I am trying to solve Exercise 15.4 from John M. Lee's Introduction to Smooth Manifolds. Here is the statement:
Suppose M is an oriented smooth n-manifold with $n \geq 1$. Show that every local frame with a connected domain is either positively oriented or negatively oriented.
I recall that the orientation of a vector space is defined in terms of equivalence classes of ordered bases (two bases are equivalent if the determinant of the change-of-basis matrix between them is strictly positive). The pointwise orientation of a smooth manifold is a choice of orientation (in the vector space sense) for each tangent space. A manifold is said to be oriented when this pointwise orientation varies continuously, meaning that for every point, we can find a local frame $(E_1,\ldots,E_n)$ that is linearly independent in a neighborhood of p and positively oriented at each point in this neighborhood.
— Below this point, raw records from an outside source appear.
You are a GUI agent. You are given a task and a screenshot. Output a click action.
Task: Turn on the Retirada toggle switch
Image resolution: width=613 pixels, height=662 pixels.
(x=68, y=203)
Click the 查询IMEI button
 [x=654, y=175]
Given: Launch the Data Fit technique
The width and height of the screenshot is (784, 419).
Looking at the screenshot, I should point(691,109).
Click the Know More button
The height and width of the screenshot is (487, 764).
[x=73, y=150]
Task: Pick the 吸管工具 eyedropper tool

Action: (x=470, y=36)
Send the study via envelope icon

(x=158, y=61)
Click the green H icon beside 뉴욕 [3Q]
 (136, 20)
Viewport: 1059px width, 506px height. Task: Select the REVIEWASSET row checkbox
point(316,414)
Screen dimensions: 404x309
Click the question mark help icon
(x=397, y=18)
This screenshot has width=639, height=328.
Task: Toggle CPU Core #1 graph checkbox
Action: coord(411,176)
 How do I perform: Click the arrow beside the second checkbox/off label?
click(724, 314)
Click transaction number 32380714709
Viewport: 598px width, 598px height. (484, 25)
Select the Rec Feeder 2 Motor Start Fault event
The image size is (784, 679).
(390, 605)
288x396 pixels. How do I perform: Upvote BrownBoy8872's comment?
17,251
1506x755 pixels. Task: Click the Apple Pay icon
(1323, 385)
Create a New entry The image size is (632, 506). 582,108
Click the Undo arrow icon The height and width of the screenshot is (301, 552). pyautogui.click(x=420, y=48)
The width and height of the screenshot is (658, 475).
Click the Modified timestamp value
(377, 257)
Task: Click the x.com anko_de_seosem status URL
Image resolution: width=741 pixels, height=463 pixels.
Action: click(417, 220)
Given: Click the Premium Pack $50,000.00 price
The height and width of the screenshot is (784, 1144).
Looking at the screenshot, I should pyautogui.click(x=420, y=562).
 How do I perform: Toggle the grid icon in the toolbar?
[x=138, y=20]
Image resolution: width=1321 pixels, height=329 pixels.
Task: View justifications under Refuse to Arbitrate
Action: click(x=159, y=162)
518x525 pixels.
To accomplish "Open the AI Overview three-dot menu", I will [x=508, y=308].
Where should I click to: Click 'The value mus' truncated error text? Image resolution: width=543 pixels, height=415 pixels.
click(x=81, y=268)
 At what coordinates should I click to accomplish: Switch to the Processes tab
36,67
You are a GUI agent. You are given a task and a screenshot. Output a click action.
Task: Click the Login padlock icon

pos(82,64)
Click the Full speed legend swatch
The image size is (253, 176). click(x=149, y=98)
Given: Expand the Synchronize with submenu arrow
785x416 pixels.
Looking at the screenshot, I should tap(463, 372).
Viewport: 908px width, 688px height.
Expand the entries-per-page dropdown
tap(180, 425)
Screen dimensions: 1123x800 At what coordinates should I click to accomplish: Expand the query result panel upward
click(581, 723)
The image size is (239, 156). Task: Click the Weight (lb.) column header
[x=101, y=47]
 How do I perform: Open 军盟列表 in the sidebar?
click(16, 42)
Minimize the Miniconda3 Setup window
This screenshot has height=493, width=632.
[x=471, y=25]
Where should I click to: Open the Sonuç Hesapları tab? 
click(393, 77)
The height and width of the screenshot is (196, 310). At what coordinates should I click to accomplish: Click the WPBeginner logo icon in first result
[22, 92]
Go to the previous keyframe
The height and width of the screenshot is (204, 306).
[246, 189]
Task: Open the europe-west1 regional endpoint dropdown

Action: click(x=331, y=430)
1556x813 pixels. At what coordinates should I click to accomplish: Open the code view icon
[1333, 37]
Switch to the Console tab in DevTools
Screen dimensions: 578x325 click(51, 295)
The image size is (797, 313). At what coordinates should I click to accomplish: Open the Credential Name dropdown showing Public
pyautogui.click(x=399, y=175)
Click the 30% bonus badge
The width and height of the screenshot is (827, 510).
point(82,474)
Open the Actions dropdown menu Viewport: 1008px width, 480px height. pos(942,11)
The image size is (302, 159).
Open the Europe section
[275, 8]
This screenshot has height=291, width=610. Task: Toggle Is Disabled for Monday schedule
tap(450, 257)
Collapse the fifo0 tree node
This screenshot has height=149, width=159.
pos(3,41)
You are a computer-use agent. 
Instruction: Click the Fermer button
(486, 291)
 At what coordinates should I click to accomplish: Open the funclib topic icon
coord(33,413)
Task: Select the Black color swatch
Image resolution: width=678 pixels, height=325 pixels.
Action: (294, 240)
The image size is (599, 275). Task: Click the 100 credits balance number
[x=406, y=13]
I think I need this result to prove the "conversely" part of Proposition 15.6, which explains how we can define an orientation from a consistently oriented atlas.
To solve the exercise, I was trying to construct a continuous map from M to {0,1}. My rough idea was that since orientation is defined in such a way that it does not change randomly in the tangent spaces of nearby points, it would be surprising for it to suddenly switch at some moment in a connected domain. Usually, in this kind of mathematical situation, finding the right continuous map into a discrete set is key to formalizing this intuition that "it can't jump." However, I must have skipped several sections on vector bundles and frames because I don't have time to study the entire chapter, so I am finding these notions difficult to work with. Could someone give me a hint?